>>>>>
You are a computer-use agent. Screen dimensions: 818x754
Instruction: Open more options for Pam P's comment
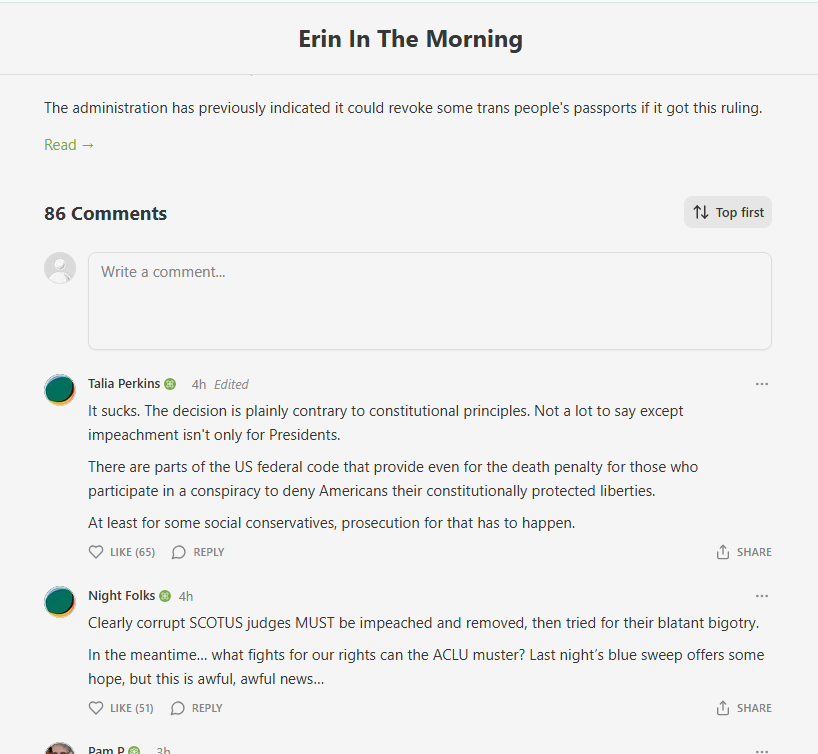(x=762, y=750)
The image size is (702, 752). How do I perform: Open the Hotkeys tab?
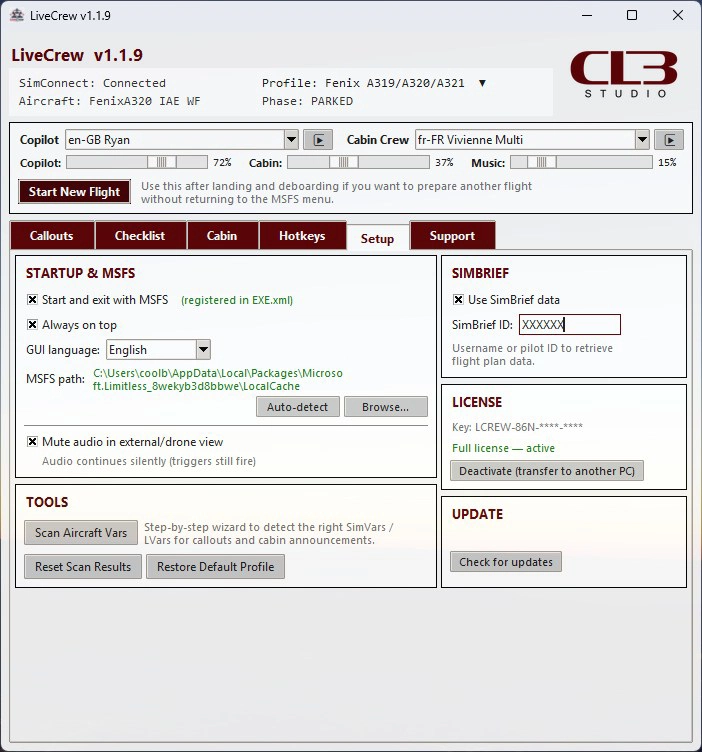click(302, 235)
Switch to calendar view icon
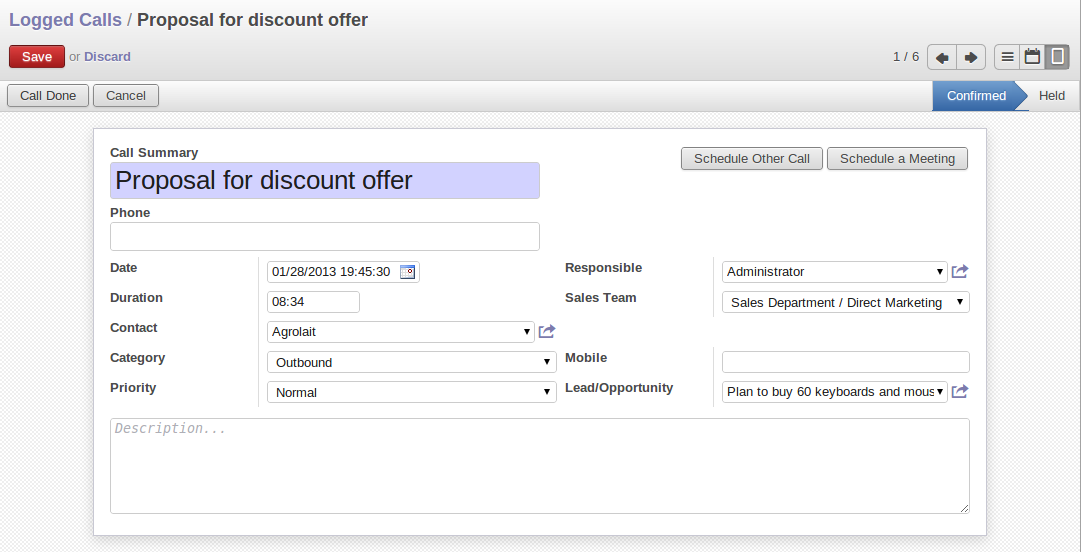The image size is (1081, 552). (1032, 57)
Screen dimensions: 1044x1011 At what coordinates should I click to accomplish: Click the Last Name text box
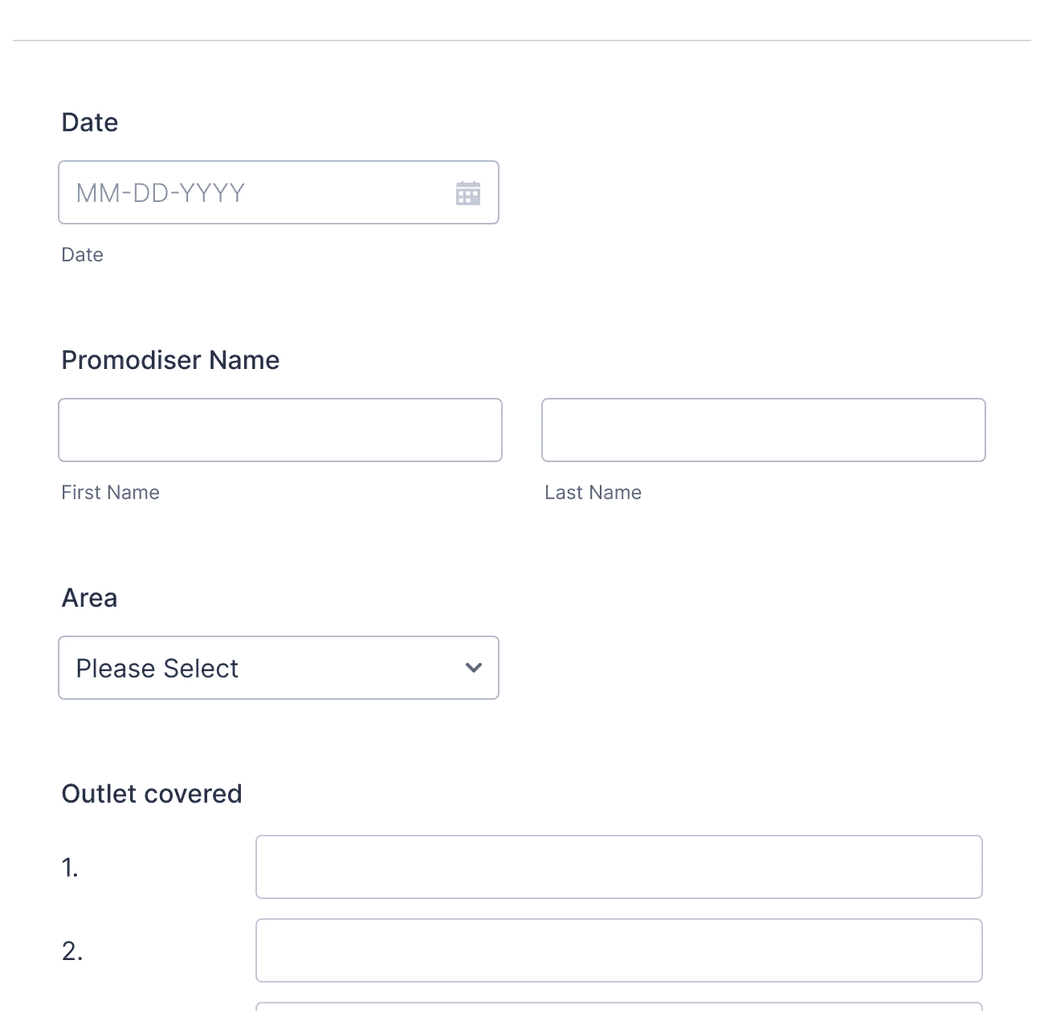pos(763,429)
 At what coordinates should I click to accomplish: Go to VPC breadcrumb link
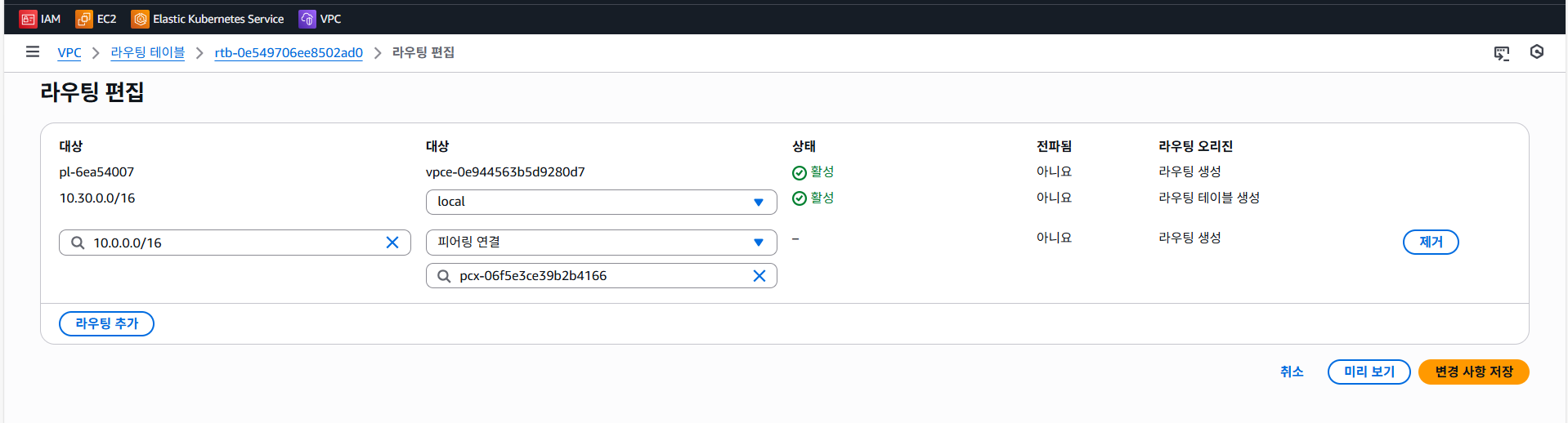69,52
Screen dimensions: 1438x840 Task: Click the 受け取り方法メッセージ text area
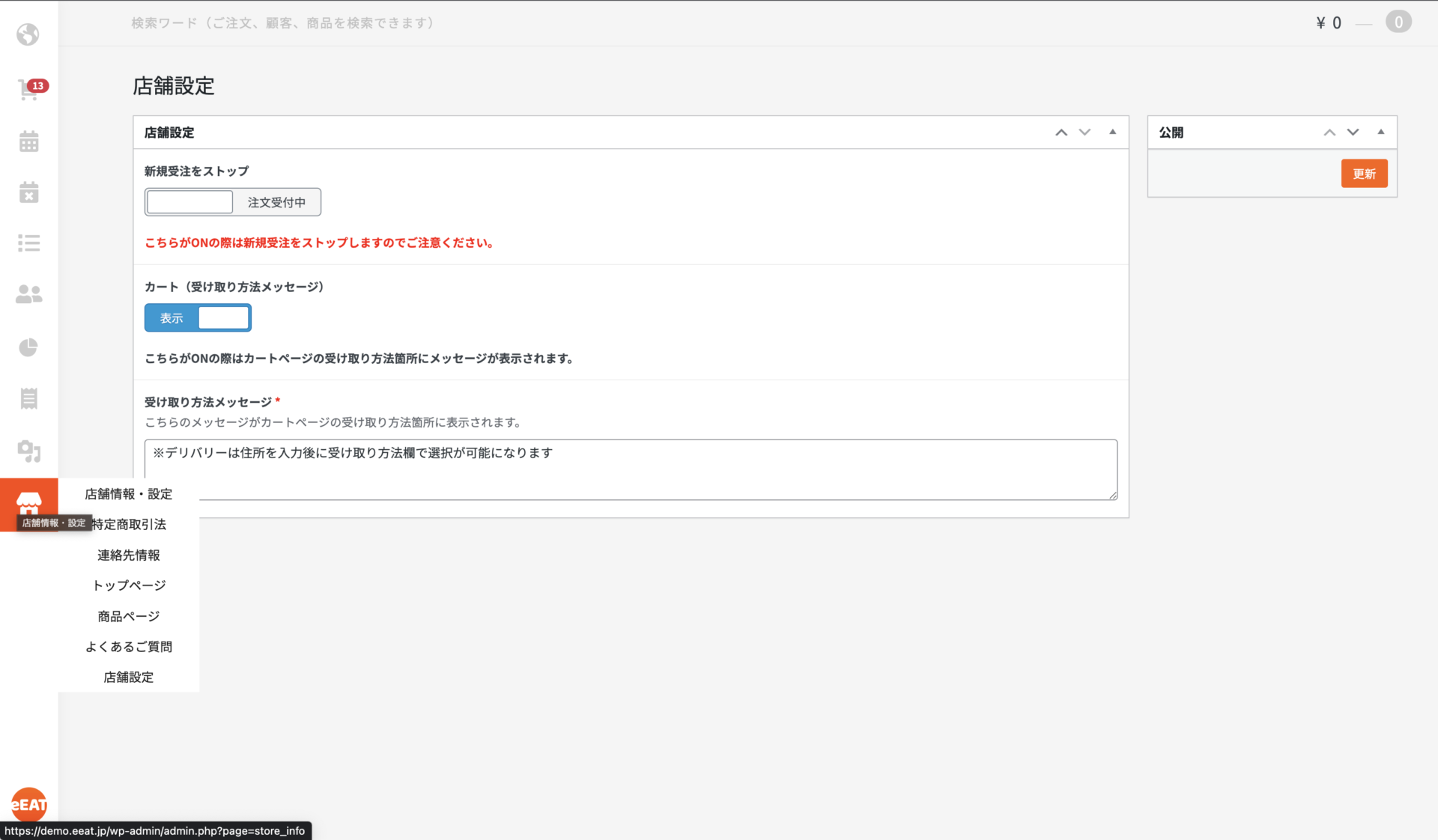coord(630,469)
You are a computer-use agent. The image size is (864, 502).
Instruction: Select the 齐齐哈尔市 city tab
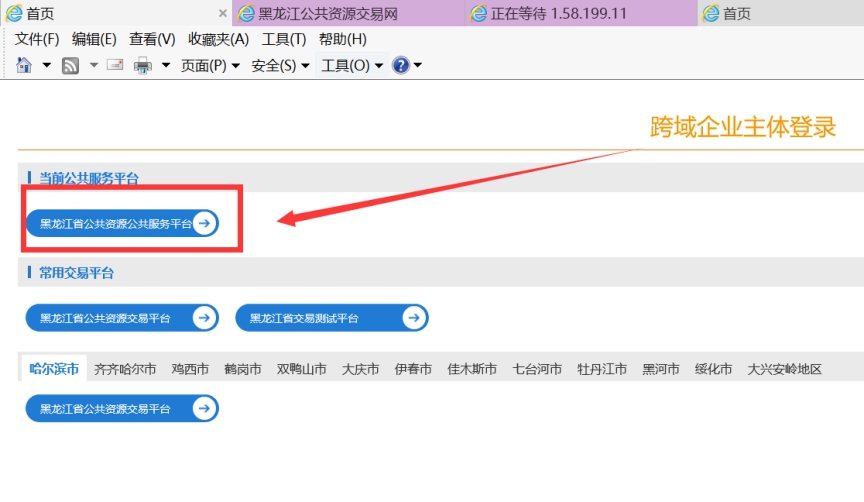[125, 369]
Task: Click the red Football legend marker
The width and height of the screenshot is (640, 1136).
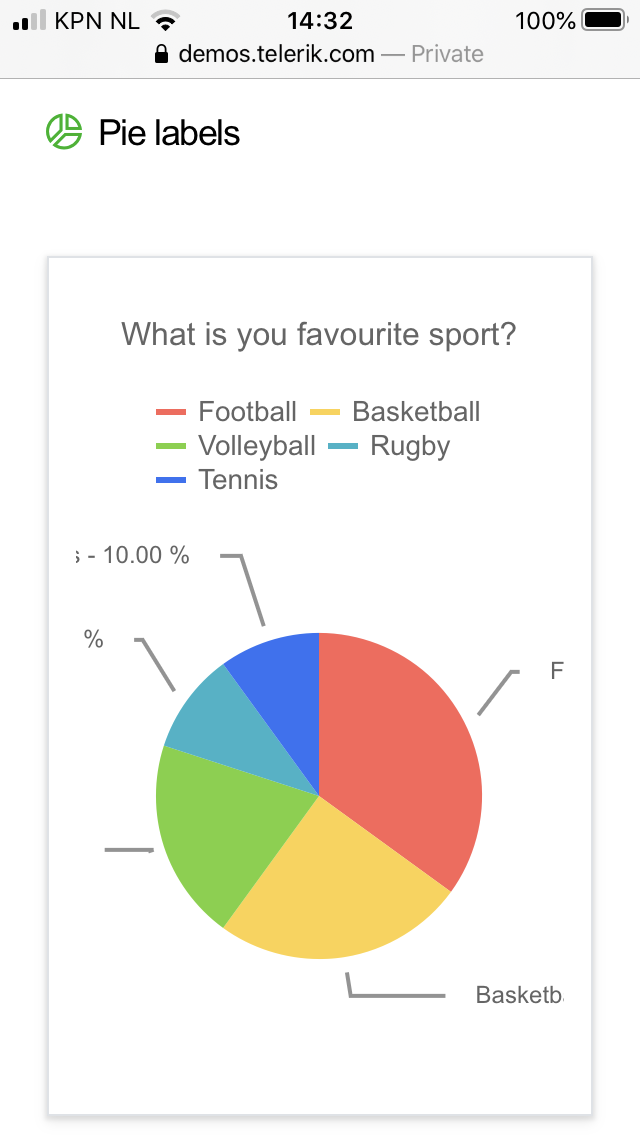Action: [x=172, y=412]
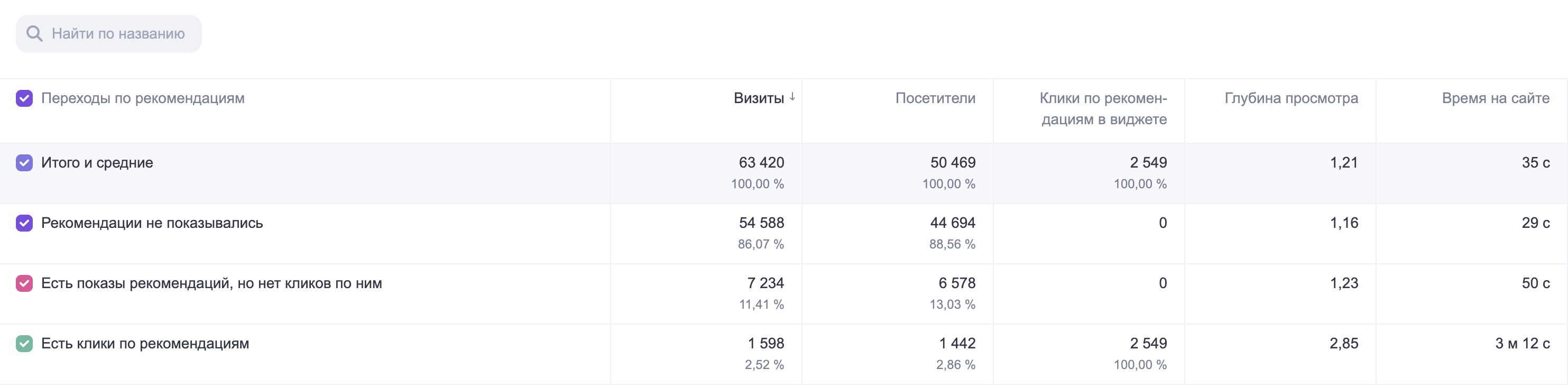
Task: Click the 63 420 total visits value
Action: 761,162
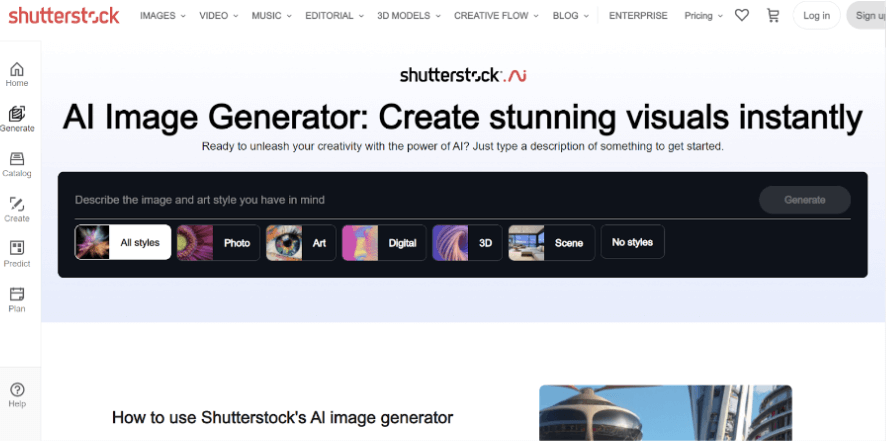The height and width of the screenshot is (445, 886).
Task: Expand the Video dropdown menu
Action: 218,16
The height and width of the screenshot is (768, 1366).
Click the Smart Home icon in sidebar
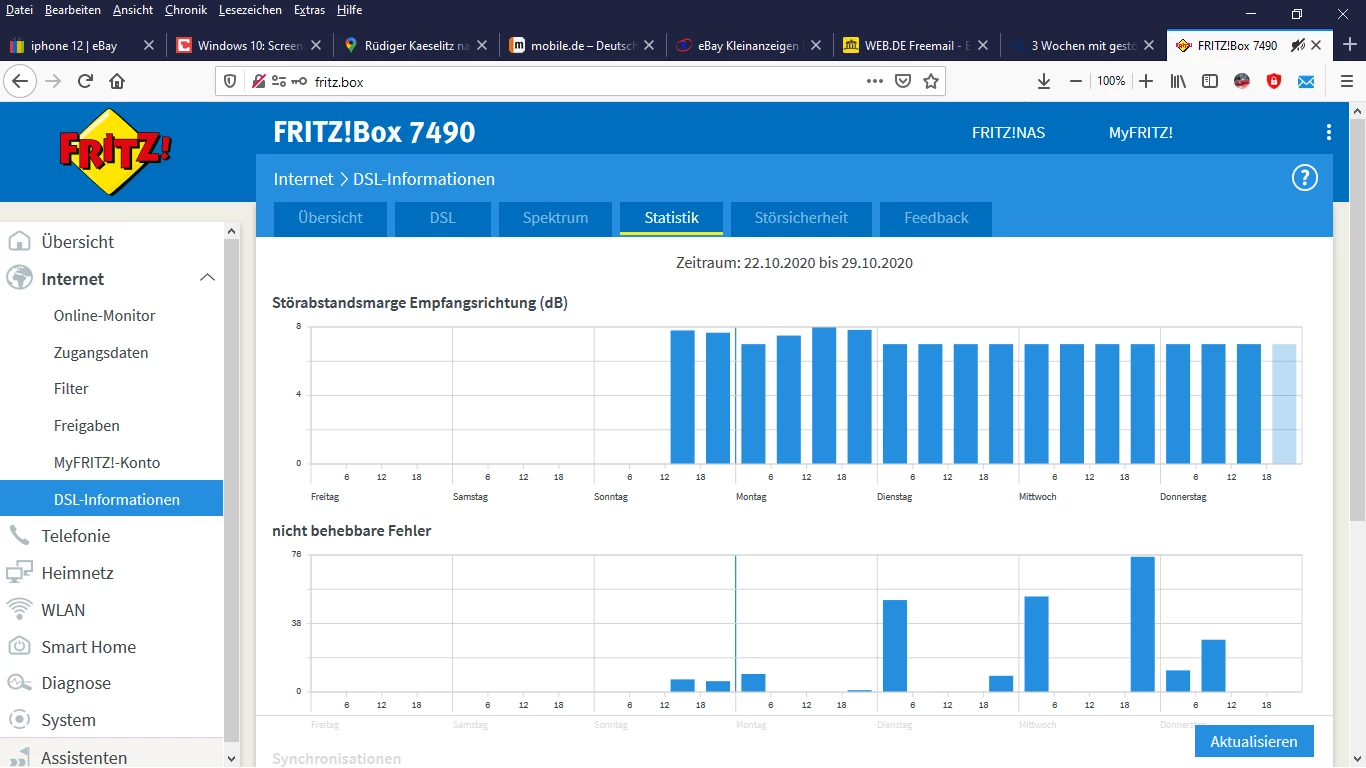pyautogui.click(x=19, y=647)
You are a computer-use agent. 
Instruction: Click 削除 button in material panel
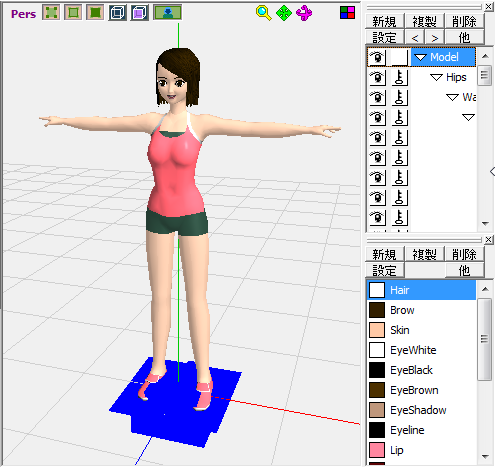click(464, 254)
<<<<<
* [Work to complete]:
Repeat every item above, substituting "Command" for each "Instruction" and leaving everything else unchanged. Leave the pictures out.

* [Result]:
You are a computer-use agent. Screen dimensions: 818x754
Command: Open more options for Pam P's comment
(x=762, y=750)
The image size is (702, 752). How do I perform: Open the Hotkeys tab?
click(302, 235)
Switch to calendar view icon
The image size is (1081, 552). (1032, 57)
Screen dimensions: 1044x1011 At what coordinates should I click to accomplish: Click the Last Name text box
pos(763,429)
 At what coordinates should I click to accomplish: Go to VPC breadcrumb link
69,52
Screen dimensions: 1438x840 Task: Click the 受け取り方法メッセージ text area
coord(630,469)
You are a computer-use agent. The image size is (864, 502).
Command: Select the 齐齐哈尔市 city tab
[125, 369]
Task: Click the red Football legend marker
The width and height of the screenshot is (640, 1136).
Action: [x=172, y=412]
Task: Click the 63 420 total visits value
Action: 761,162
The height and width of the screenshot is (445, 886).
Task: Expand the Video dropdown menu
Action: 218,16
The height and width of the screenshot is (768, 1366).
Click the Smart Home icon in sidebar
pyautogui.click(x=19, y=647)
You are a computer-use agent. 
Command: Click 削除 button in material panel
click(464, 254)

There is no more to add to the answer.